HARARE – The Airforce of Zimbabwe has taken over the running of traffic at one of Zimbabwe’s airports, following industrial action by air traffic controllers (ATCs) at Robert Gabriel Mugabe International Airport in Harare, according to various sources.
The traffic controllers downed tools Monday citing incapacitation and fatigue, forcing flight delays and cancellations yesterday morning.
ATCs are responsible for issuing landing and take-off instructions to pilots, monitor and direct the movement of aircraft on the ground and in the air using radar, computers or visual references. The industrial action has forced their superiors to step-in and rescue the situation.
Sources from Harare and the Zimbabwean airforce confirmed that personnel from the army flight unit had been assigned to direct traffic at the airport, where flights are said to have been stopped from either leaving or landing for some hours.
The Civil Aviation Authority of Zimbabwe (CAAZ), confirmed the operational problems in a statement yesterday. Quoting the organisation’s acting director-general, Margaret Mandizha, the authority’s spokesperson Anna Hungwe said: “This morning, we experienced an operational problem that resulted in our morning shift failing to arrive on time. This resulted in a delay in dispatching three aircraft departing from three airports. The operations reverted back to normalcy and the airspace remains open and functional adhering to the set standards by the International Civil Aviation Organisation (ICAO).”
However, CAAZ claimed that reports of planes not flying in or out because of the job action were not true.
“CAAZ has noted with concern various media reports suggesting the closure of the Zimbabwean airspace. These reports are inaccurate and meant to cause panic and chaos at our airports and despondency to the travelling public,” Hungwe said.
But sources said there was pandemonium in the morning after ATCSs on duty said they were fatigued and unable to continue with work, while those meant to relieve them declared incapacitation.
“There was initial danger that planes would not land or take off and actually they cannot do that without ATCs,” a source said.
“The intervention is that supervisors had to stand in for the planes ATC officers. The officers put up notice to strike two weeks ago citing incapacitation, poor remuneration and obsolete ATC navigation and communications equipment.”
According to a letter from the Air Traffic Controllers Association of Zimbabwe (ATCAZ) to Transport minister, Joel Biggie Matiza, Zimbabwe was risking collisions between aircraft and possible blacklisting of the country by the United Nations’ aviation agency, ICAO, due to its failure to meet a basic requirement. “We note with concern the continued deterioration in air navigation communication performance. There have been several cases in which there was total loss of air traffic services air-ground communications in the upper airspace,” the memo read in part.

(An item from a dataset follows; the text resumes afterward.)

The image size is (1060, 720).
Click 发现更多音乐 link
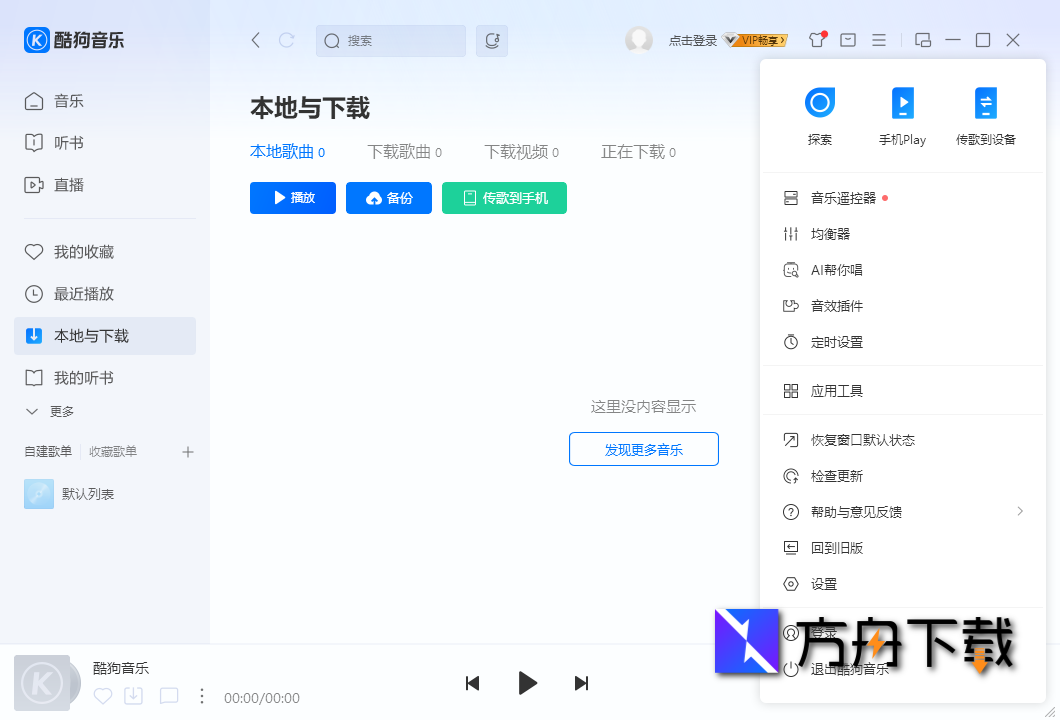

“Worst case scenarios include the 25th of September, 29th of September and 16th of October 2019 where there was communication blackout lasting the whole day. This chaotic and dangerous situation persisted on the 18th of October and continued to be experienced now and then.”
ATCAZ said by failing to deliver on key mandate, the authority continued to expose airspace users to an unacceptable hazard.
“There is risk of collisions between aircraft, failure to promptly identify and assist aircraft in emergency, delays and increased operating costs for aircraft operators and losses of revenue as aircraft avoid the airspace,” the letter to Matiza read in part.
CAAZ, however, said they will continue with the mandate of developing aviation in Zimbabwe to meet international standards.